Театр Станиславского и Немировича-Данченко открыл свой "Французский октябрь" самым французским из русских балетов, пригласив на главную партию самую свежую сенсацию Opera National de Paris.
"Жизель" - лучший образец двухвекового межкультурного обмена, существующего между Францией и Россией. Этот балет родился в 1841 году в стенах Гранд-опера и стал одним из символов европейского романтизма. Но уже в середине XIX века легкокрылая парижская мода переменилась и спектакль, когда-то объединивший таланты Теофиля Готье, создавшего его либретто, великого хореографа Жюля Перро и неповторимой танцовщицы-актрисы Карлотты Гризи, исчез из репертуара. Вероятно, он так и остался бы лишь в театральных легендах, если бы еще один француз, Мариус Петипа, во второй половине позапрошлого века ставший властителем русского балета, не испытывал к "Жизели" какой-то особой любви: на протяжении нескольких десятилетий он оттачивал и трансформировал этот балет в соответствии с требованиями времени. Парижане были изумлены, увидев собственную легенду живой, когда ее показал во время "Русских сезонов" Сергей Дягилев, а еще десятилетия спустя торжествовали, что Сергей Лифарь вернул спектакль в Opera.

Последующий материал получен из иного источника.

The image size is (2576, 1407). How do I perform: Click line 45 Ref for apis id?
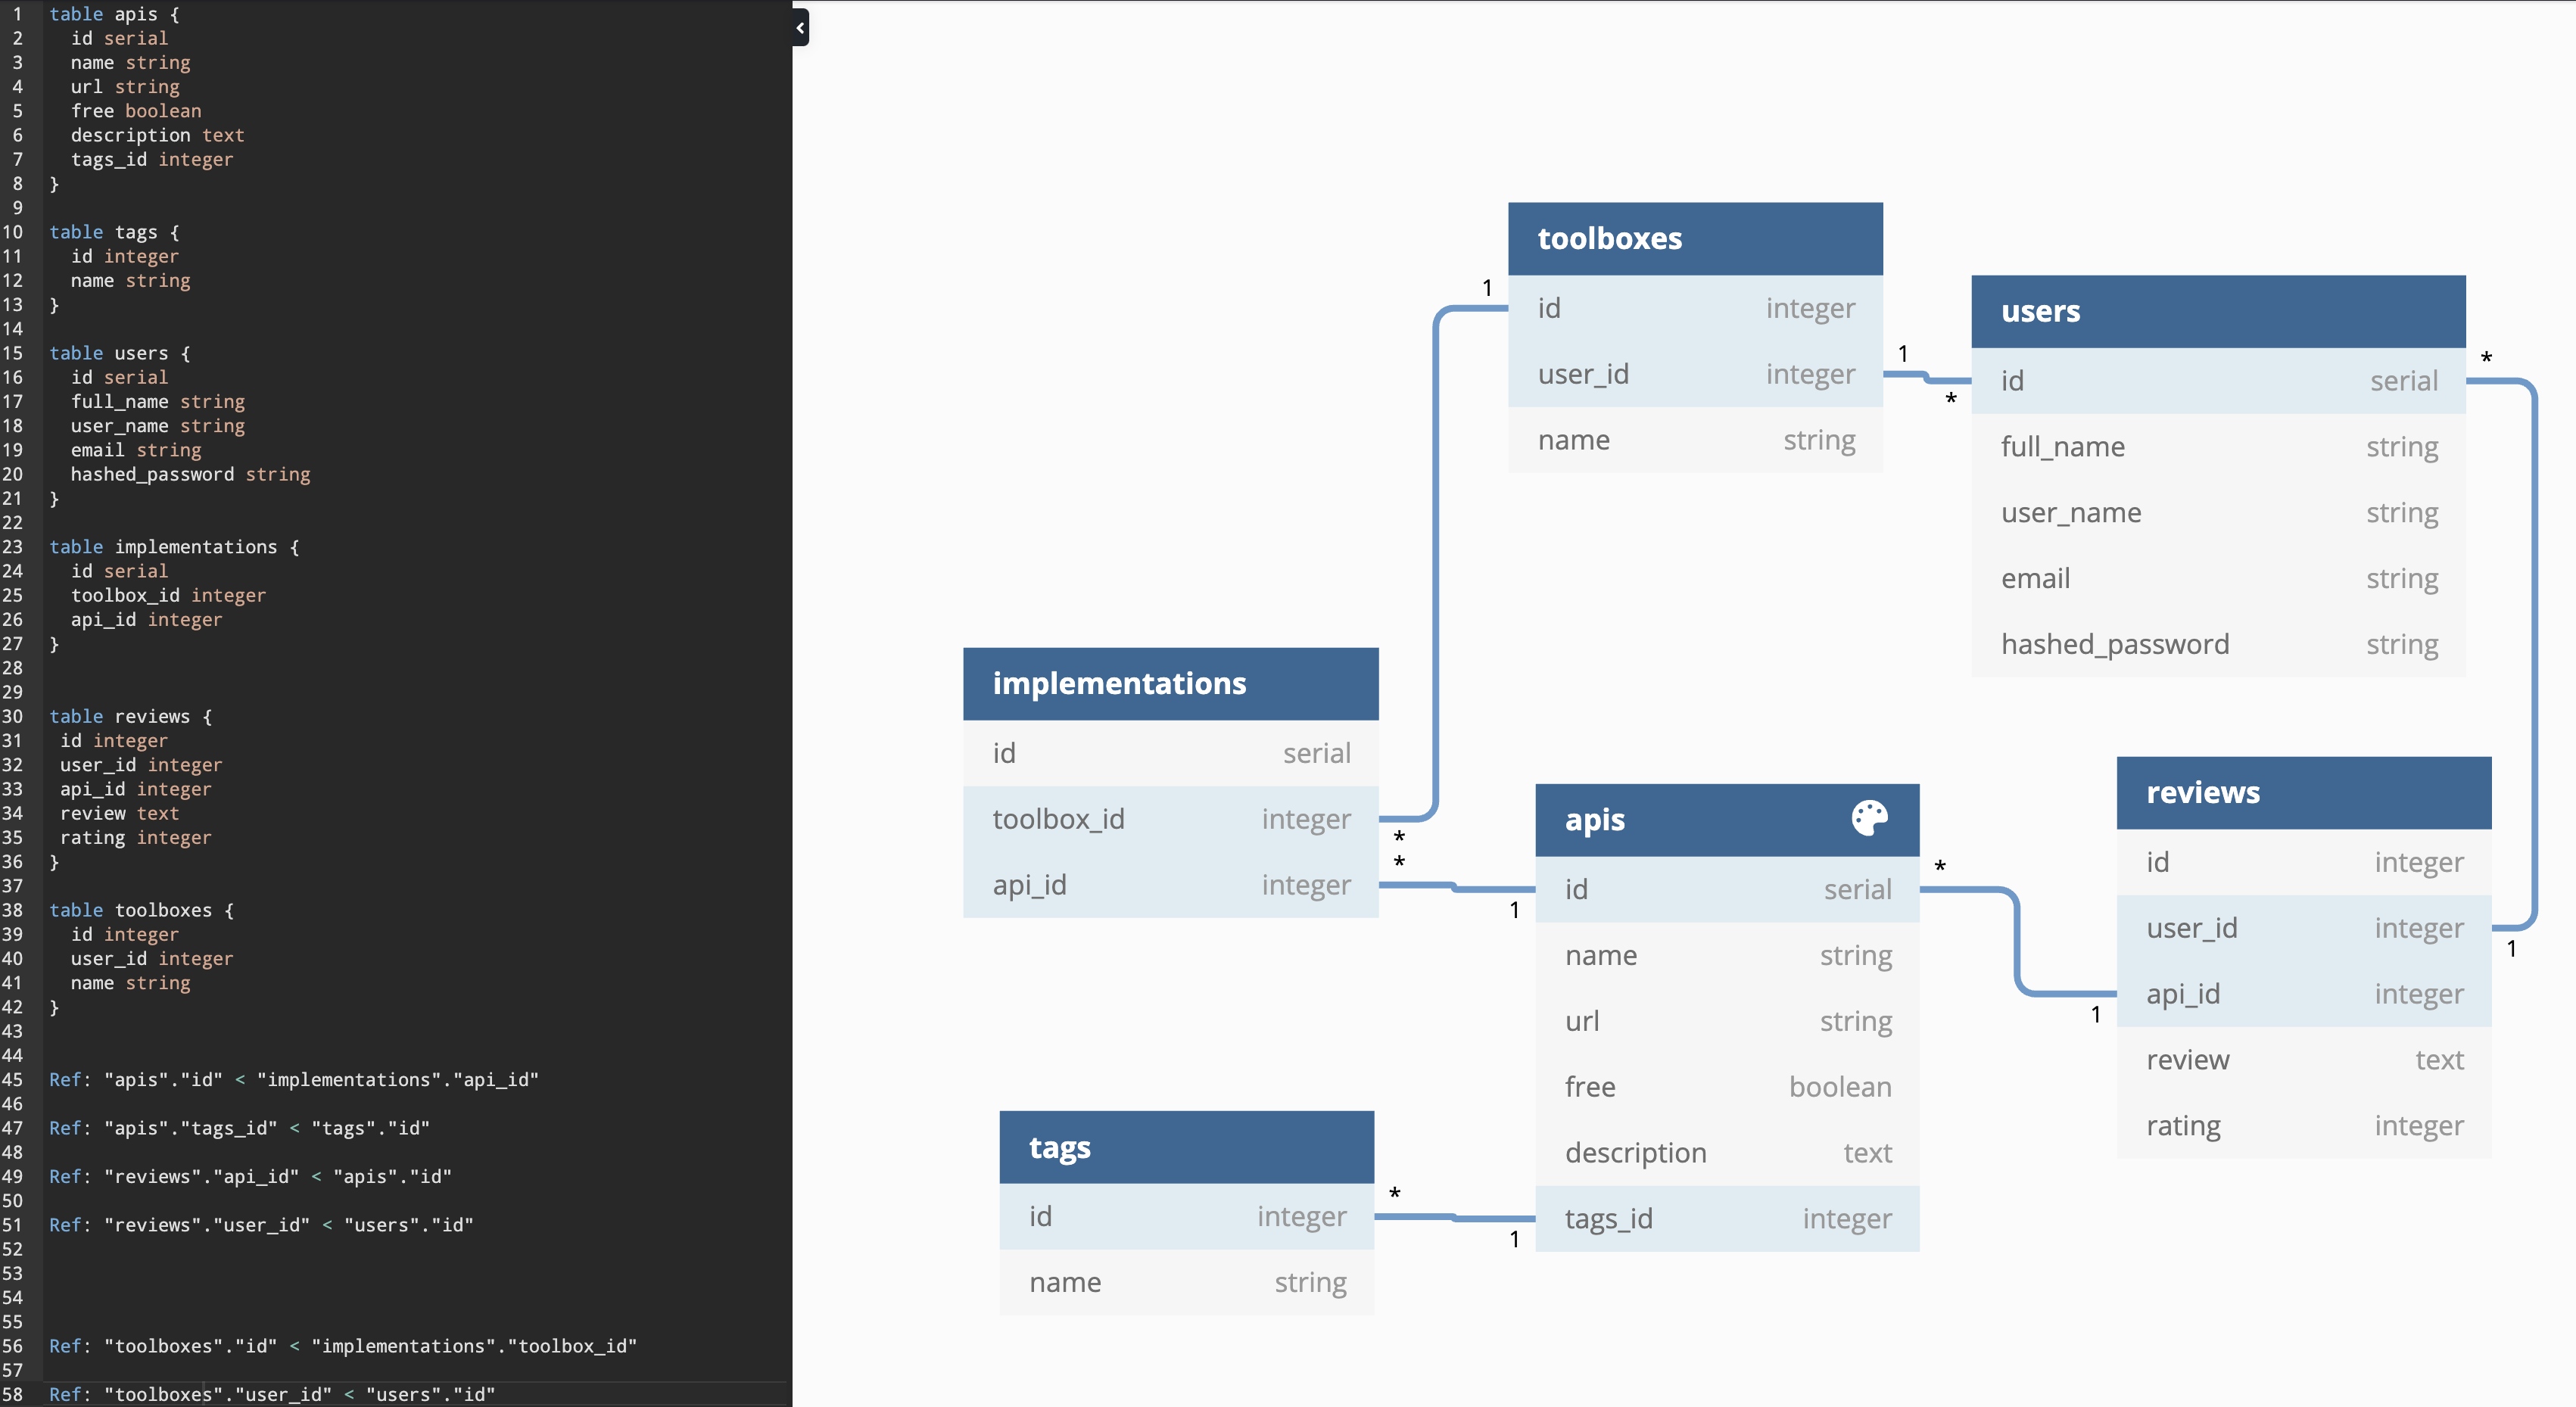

Для нынешнего поколения французских танцовщиков "Жизель" - такое же национальное наследие, как и для русских. И наиболее комфортный плацдарм для завоевания новой публики. Это единственный классический балет, имеющий почти канонический текст партий главных героев, за что особенно любим перелетными звездами.
Не стал исключением и Матье Ганьо, шесть лет назад ставший самой юной этуалью Opera de Paris. Назвать его выступление московским дебютом можно лишь с натяжкой: участие в многочисленных гала создало ему репутацию одного из самых желанных зарубежных гастролеров - слишком остро в последние годы столичные балетные труппы ощущают дефицит настоящих классических премьеров. А одно появление молодого француза на сцене сразу же позволяет распознать в нем принца - не по статусу, но по крови. Благородная красота Ганьо в данном случае категория безусловно важная, но все же не решающая. Гораздо красноречивее естественная соразмерность жеста, изысканность манер, лучезарная сдержанность поведения, которые с одинаковой интенсивностью транслировались и "белым" адажио из "Лебединого озера", и дуэтом из "Пруста". Что за ними стоит, мог прояснить только полнометражный спектакль.
Можно было с уверенностью ожидать, что не первый акт "Жизели" даст ответ на этот вопрос - слишком уж он сосредоточен на главной героине, а премьеру оставляет крошечное соло и полигон открытых эмоций, что не является сильной стороной французской балетной школы. Однако его Жизель - прелестная Евгения Образцова, солистка Мариинского театра и главная приглашенная балерина Театра Станиславского - сникла, вынужденная остаться единственным в театре человеком, не догадывающимся об очевидно аристократическом происхождении жениха, выдающего себя за крестьянина. Поддержать ее заблуждение Ганьо даже не пытался, демонстрируя осанку и повышенное содержание высокомерия в крови.
Реванш предполагался во втором, "загробном" акте раскаяния и бесконечного чистого танца. Ганьо действительно был в нем хорош. Его ноги сохраняли вызывающую выворотность даже в высоких кабриолях. Однако в этой безмятежности не было ничего личного: ни побед, ни просчетов. Парижская этуаль блеснула, но не согрела теплом, которое излучают звезды.